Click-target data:
══════════════════════════════

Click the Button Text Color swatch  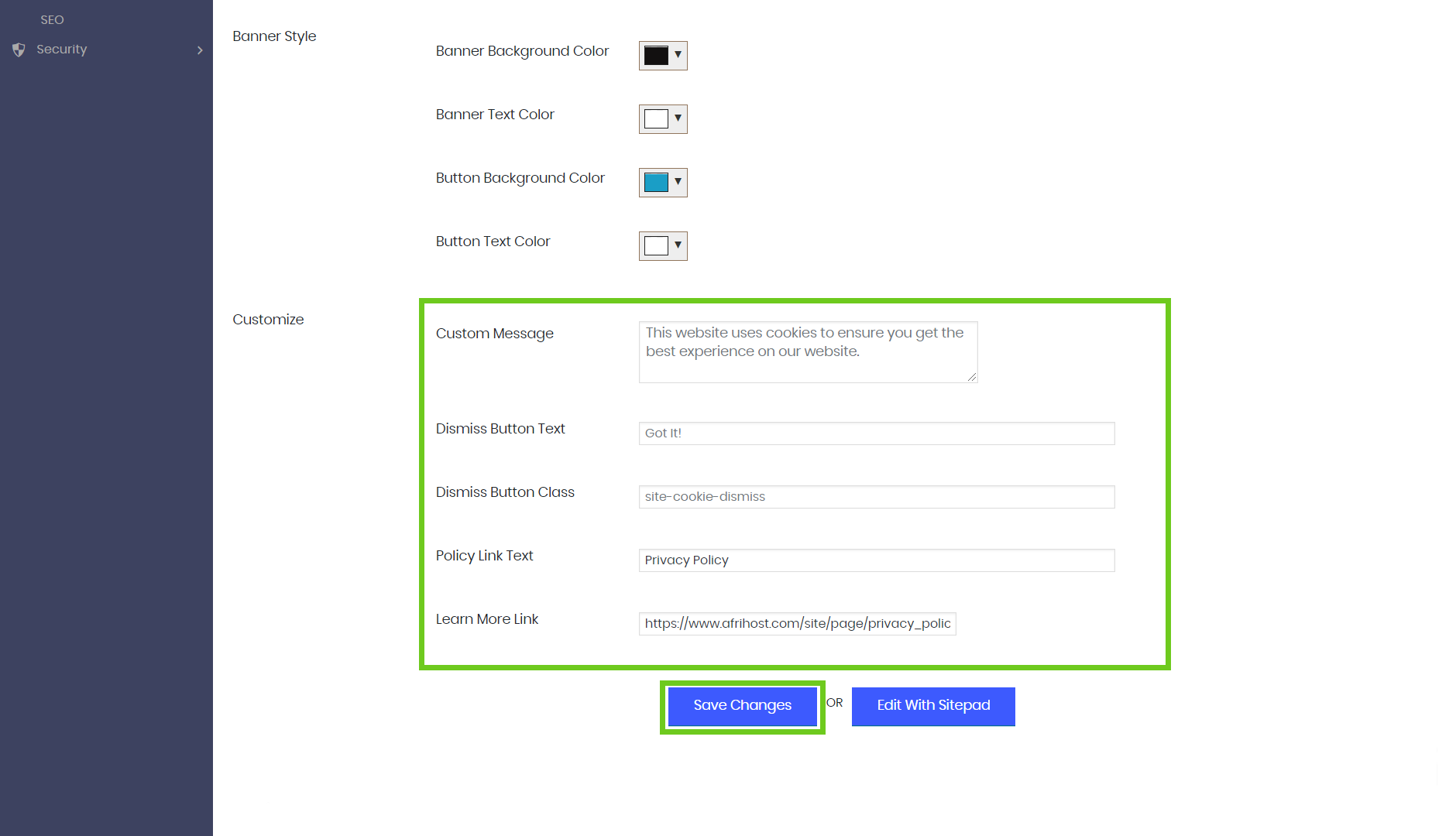[x=656, y=246]
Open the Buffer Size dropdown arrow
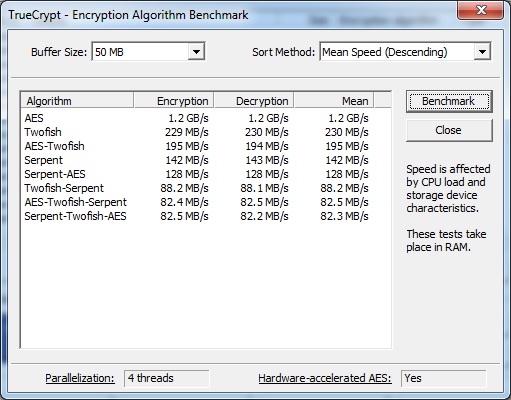This screenshot has width=511, height=400. tap(196, 52)
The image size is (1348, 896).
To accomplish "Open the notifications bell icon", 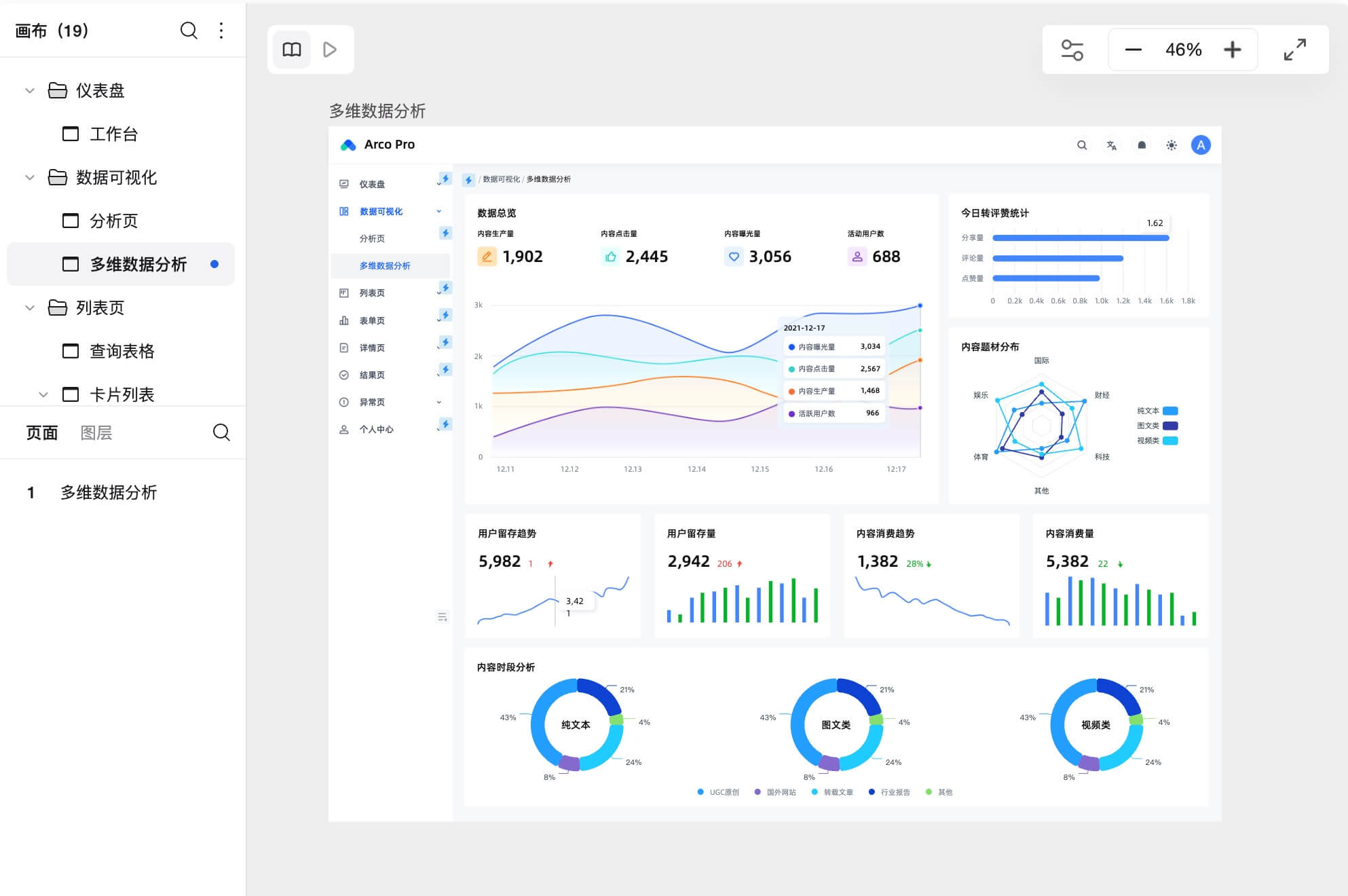I will [1141, 145].
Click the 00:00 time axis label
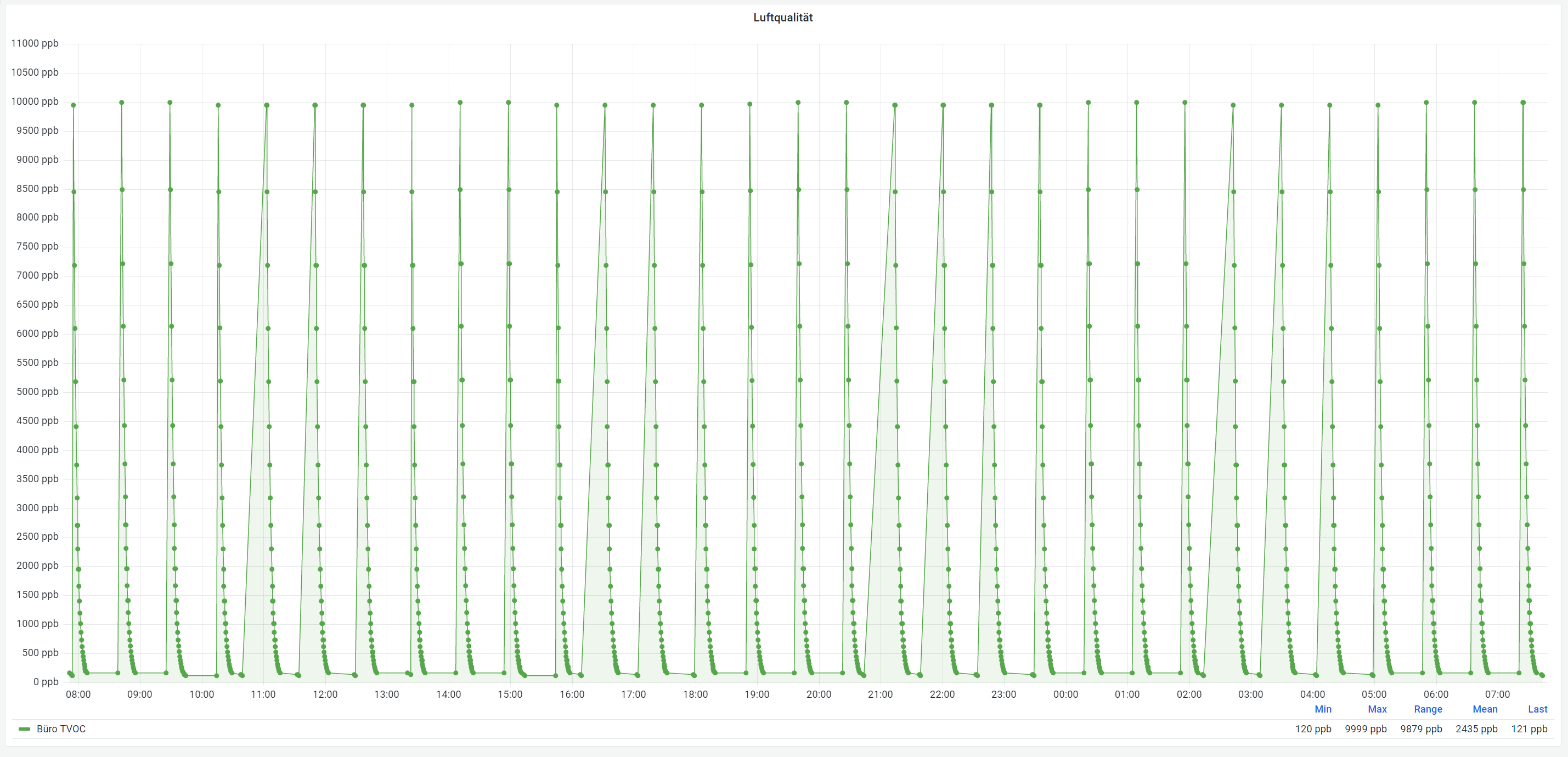Viewport: 1568px width, 757px height. 1065,694
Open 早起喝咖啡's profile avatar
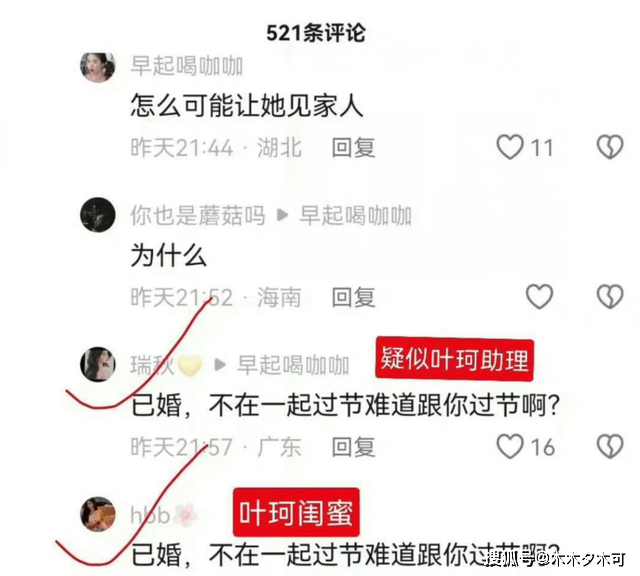Viewport: 640px width, 576px height. [98, 67]
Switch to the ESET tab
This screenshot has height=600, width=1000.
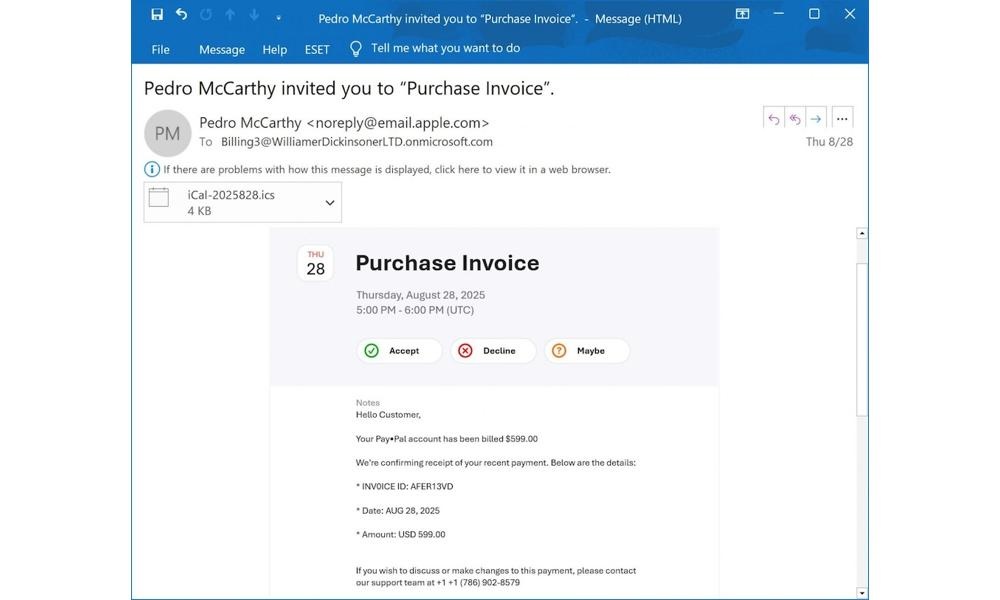(316, 48)
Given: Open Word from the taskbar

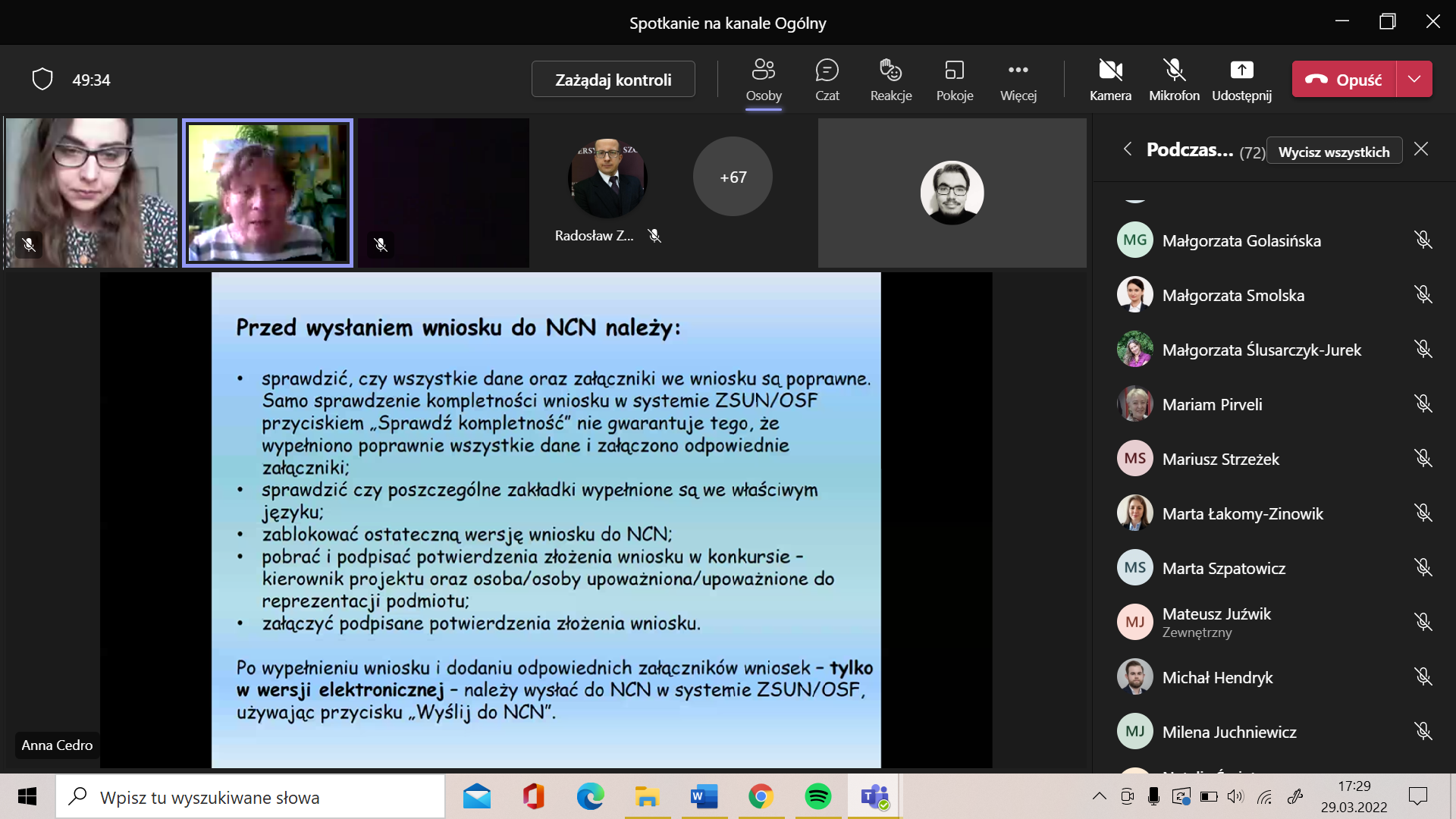Looking at the screenshot, I should tap(704, 797).
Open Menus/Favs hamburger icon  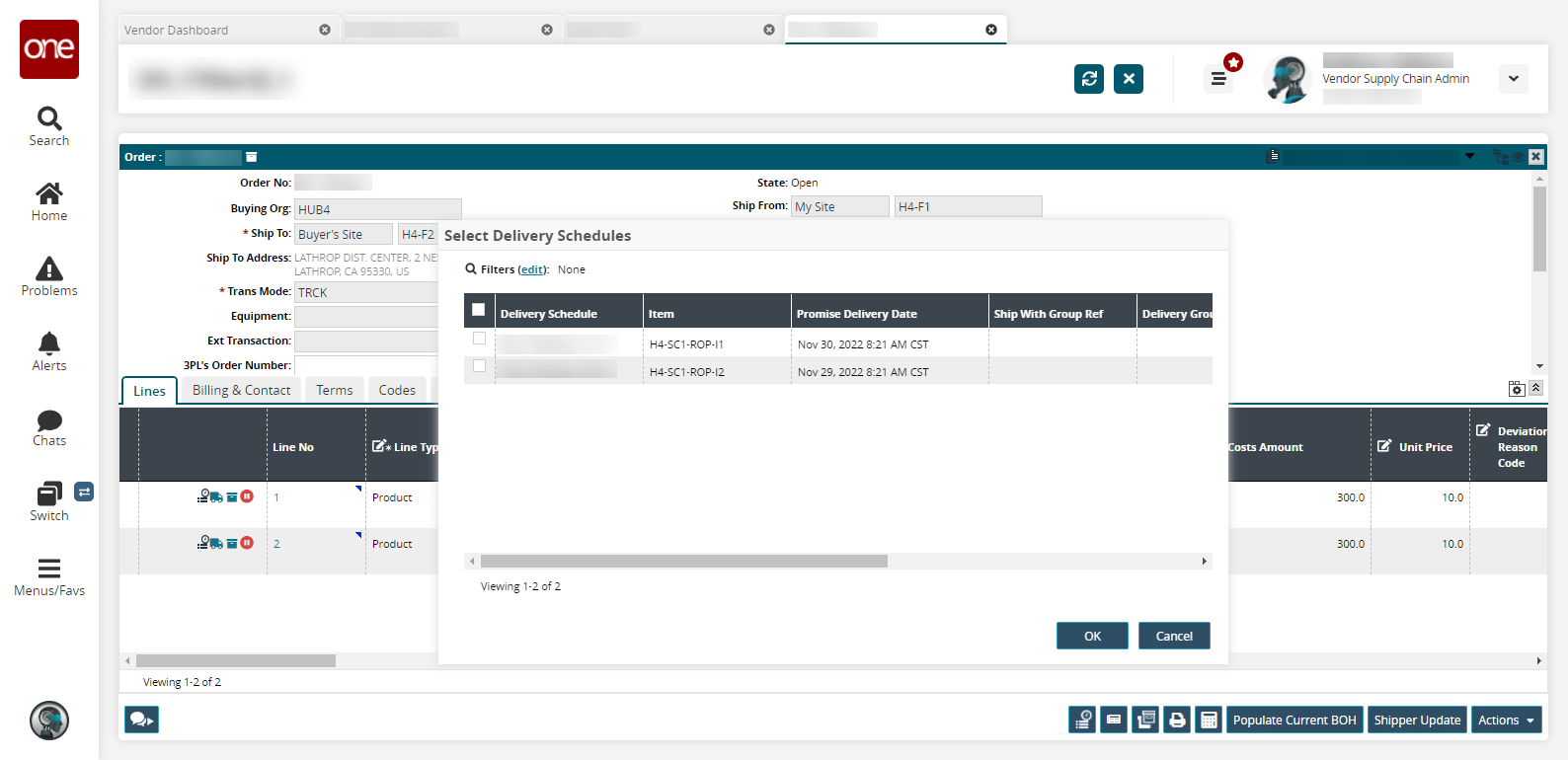tap(49, 569)
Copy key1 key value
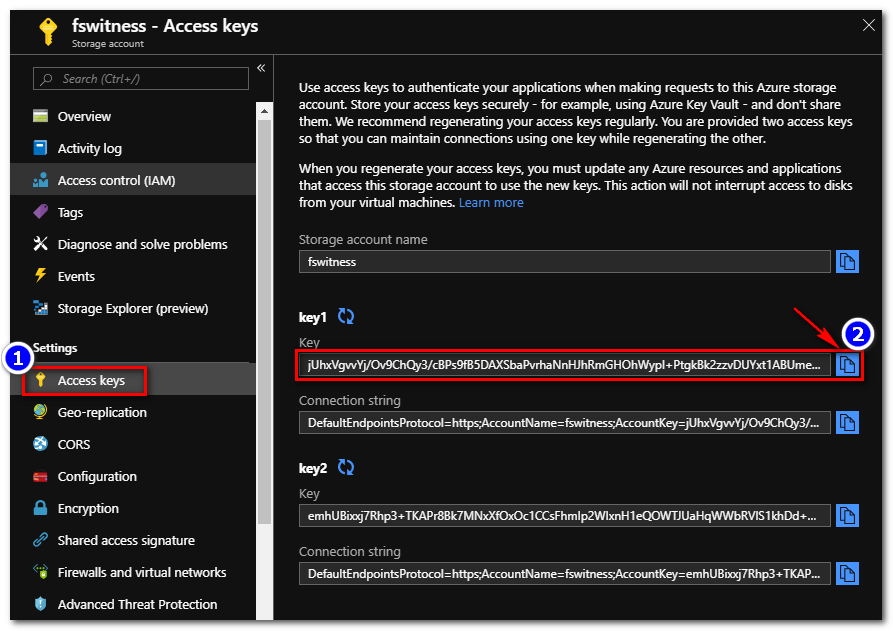The height and width of the screenshot is (631, 893). pos(847,364)
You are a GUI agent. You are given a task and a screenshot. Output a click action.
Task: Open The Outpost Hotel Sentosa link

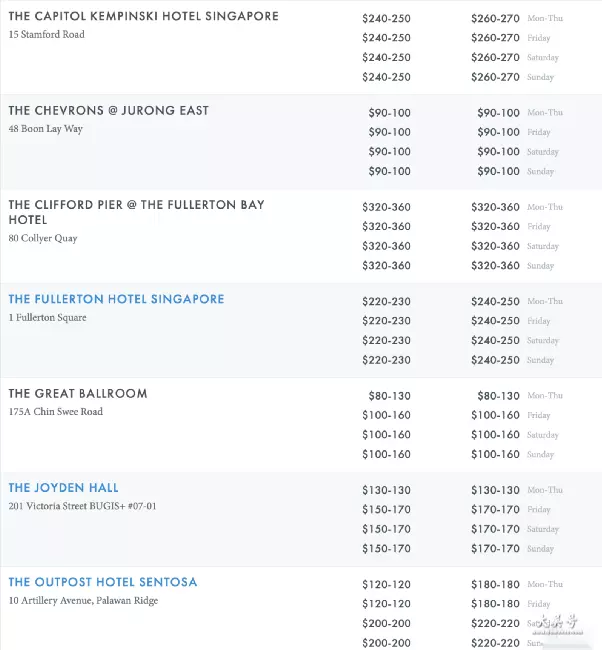coord(103,582)
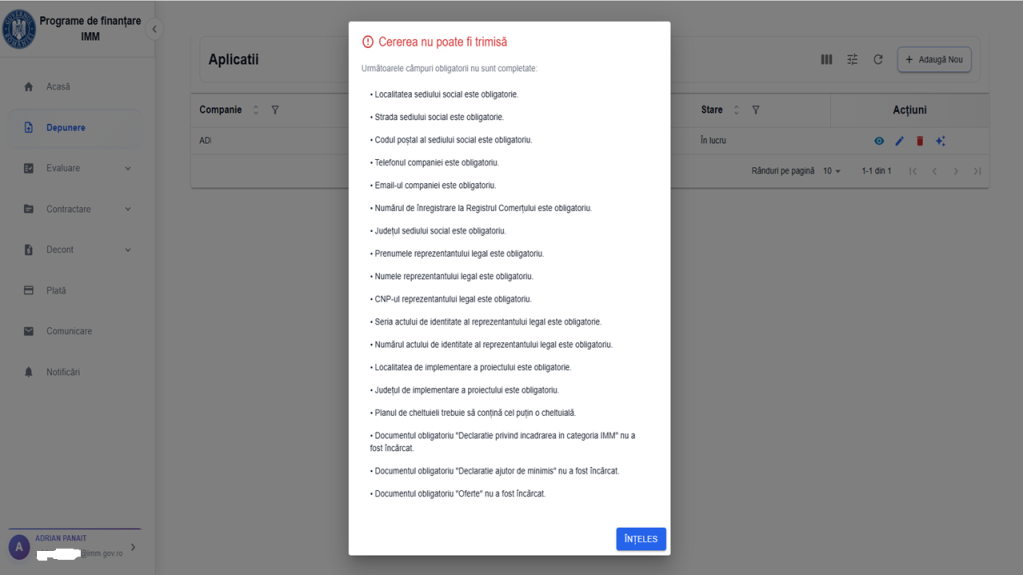
Task: Open the Adrian Panait user account menu
Action: [x=74, y=547]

══════════════════════════════

▶ **What the task requires**
Copy out the entries word for word, starting with the line that contains "Copy key1 key value" and going on through the last line of the entries. Leave the pictures out of your answer.

▶ **Result of the exercise**
Copy key1 key value
The height and width of the screenshot is (631, 893). pos(847,364)
You are a GUI agent. You are given a task and a screenshot. Output a click action.
Task: Open The Outpost Hotel Sentosa link

coord(103,582)
Task: Open the Adrian Panait user account menu
Action: [x=74, y=547]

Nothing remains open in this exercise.